Johann Friedrich Gleditsch (15 August 1653 - 26 March 1716) was a major book publisher in the late 17th and early 18th centuries.

==Early career==
Gleditsch was born in Eschendorf, near Pirna, on 15 August 1653, son of pastor Georg Gleditsch (1615-65) and his wife Catherine (née Nikolai, 1624-1671).
After his father died when he was young, he attended the Thomas School in Leipzig.
For financial reasons, he began to work for Elert Schumacher, a bookseller in Wittenberg, working as an assistant there until 1680.
In 1681 he joined the publishing business of the late John Frederick Fritsch, whose widow Catarina Margaretha he married in November 1681.
In the following years he developed the already prestigious company into a prominent scientific publisher, famous mainly for the publication in Leipzig of the Acta Eruditorum. He brought out the first issue of this work in cooperation with the great Erben publishing house in 1682.

==Independent publisher==
At the end of 1693 Gledistch handed the business over to his stepson, Thomas Fritsch, and founded his own publishing bookshop.
Within a few years this enterprise became important as well, excelling in lavish publications.
These included the main history of the Reformation, Seckendorff's Commentarius de Lutheranismo, Ziegler's Schauplatz und Labyrinth, Lohenstein's Arminius and the major biblical and theological works of Johann Tarnow (Tarnovius), Salomo Glassius, Benedikt Carpzov der Jüngere and Valerius Herberger.

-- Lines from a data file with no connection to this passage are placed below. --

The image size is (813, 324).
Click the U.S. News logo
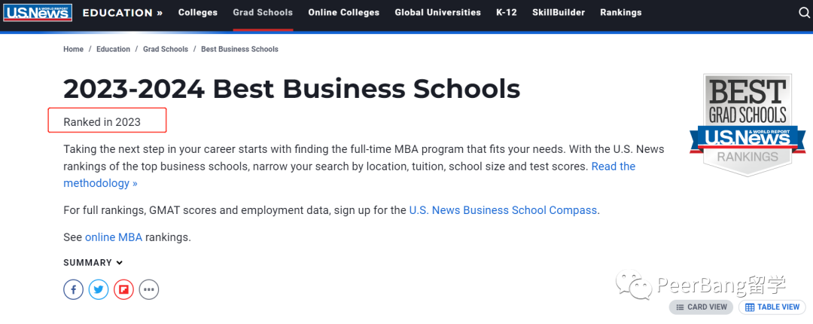click(38, 13)
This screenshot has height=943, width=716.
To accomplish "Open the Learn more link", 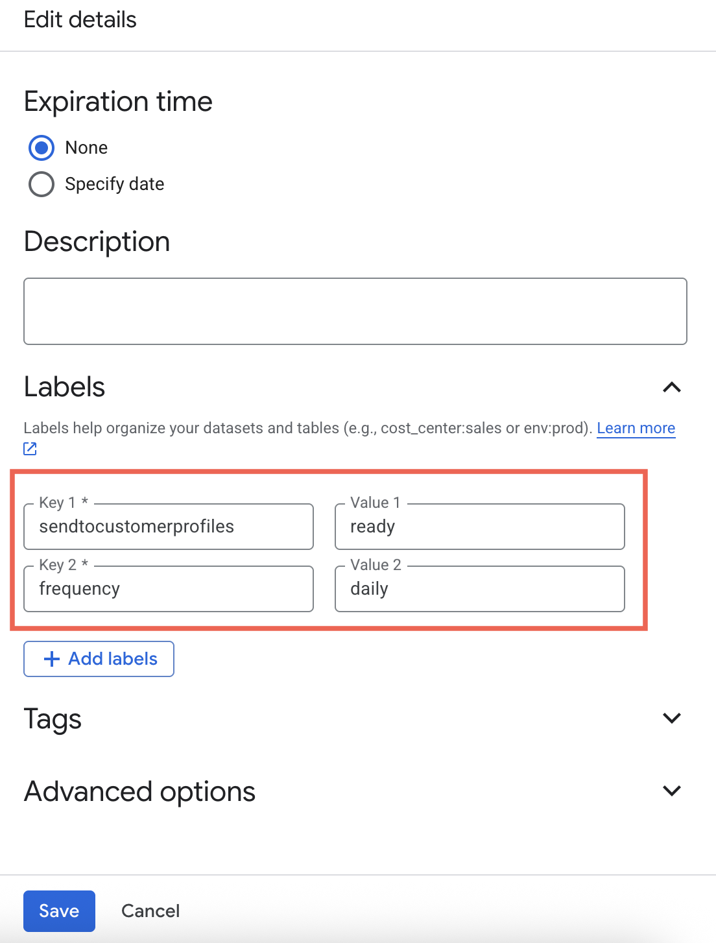I will pyautogui.click(x=636, y=428).
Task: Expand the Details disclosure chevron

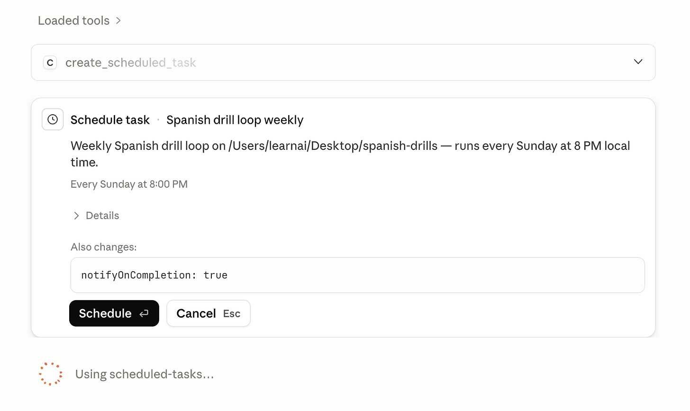Action: coord(76,216)
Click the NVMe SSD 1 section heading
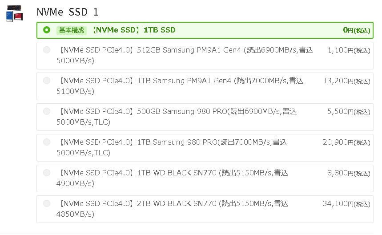The width and height of the screenshot is (382, 235). 68,12
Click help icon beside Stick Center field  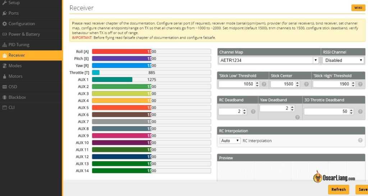click(x=306, y=84)
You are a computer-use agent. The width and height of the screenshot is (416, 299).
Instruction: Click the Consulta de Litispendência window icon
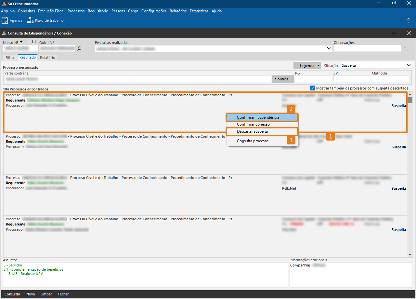pos(4,33)
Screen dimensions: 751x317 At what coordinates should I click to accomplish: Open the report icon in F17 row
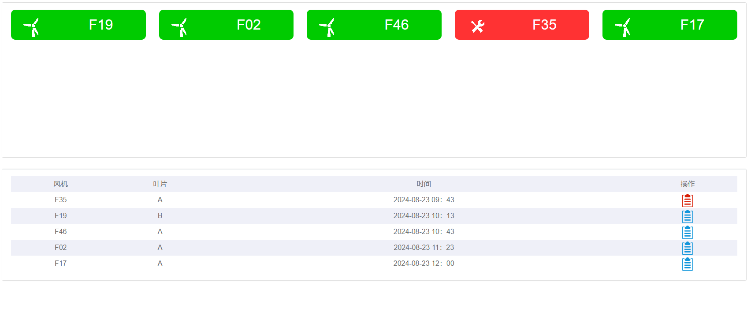pyautogui.click(x=687, y=264)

Gledistch and his brother Johann Ludwig, stepfather of Moritz Georg Weidmann, persuaded the leading Dutch booksellers to send their works to the Leipzig fair instead of to Frankfurt, a major breakthrough for the book trade in the city.
In addition to the great authors, Gleditsch achieved success in the two key growth sectors of the book market of the early 18th Century: encyclopedias and journals.
He published John Huebner's Reale Staats-und Zeitungs-Lexicon (States and places lexicon) (1704), which with a supplementary volume published in 1712 became the indispensable reference when reading to the newspapers.
It allowed people to look up places and countries that were named without explanation in the papers, as was the convention of the day.

From the encyclopedias of Gottlieb Siegmund Corvinus (alias Amaranthe), he compiled the Woman's Lexicon (1715).
Among the journals he published Acta Eruditorum in Latin, supplemented in 1712 by the German Acta Eruditorum, from which the leading review of historical writings developed.
Gleditsch's companies created their synergy effects. Books published by the Gledisch were often discussed and promoted by his journals.

Gleditsch died, aged 62, in Leipzig.